Vaccine-related prenatal serologic screening
- Test for rubella: if susceptible, vaccinate postpartum.
- Test for hepatitis B: vaccinate if susceptible and at risk. Send results to birthing hospital; if HBsAg-positive, report results to the Minnesota Department of Health.
Vaccinating household contacts of pregnant women
- Household contacts of pregnant women should receive Tdap and influenza vaccines, as well as hepatitis B (if pregnant woman is HBsAg-positive).
- No vaccine - except smallpox - is contraindicated for household contacts or the children of a pregnant woman.
Vaccinating breast-feeding women
- Neither inactivated nor live-virus vaccines given to a breast-feeding woman affect the safety of breast-feeding for mothers or infants.
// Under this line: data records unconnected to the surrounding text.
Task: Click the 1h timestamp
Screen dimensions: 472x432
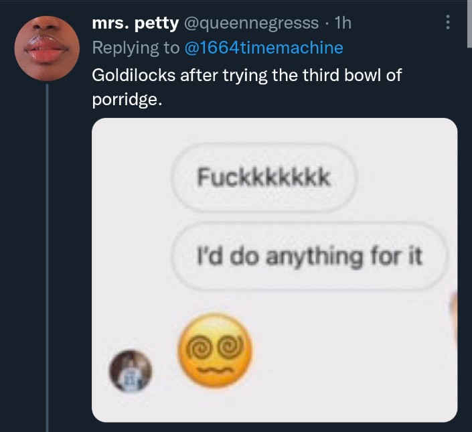Action: 342,23
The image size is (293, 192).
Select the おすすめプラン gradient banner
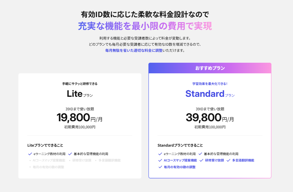(210, 68)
- Most live-virus vaccines are not secreted in breast milk; however, if this does occur (i.e., with attenuated rubella vaccination) it produces asymptomatic infection in infants.
- Most live-virus vaccines are not secreted in breast milk; however, if this does occur (i.e., with attenuated rubella vaccination) it produces asymptomatic infection in infants.
- Breast-feeding does not adversely affect immunization and is not a contraindication for any vaccine - except smallpox.
Vaccinating newborns
- Stress the importance of vaccinating newborns, starting with the hepatitis B birth dose.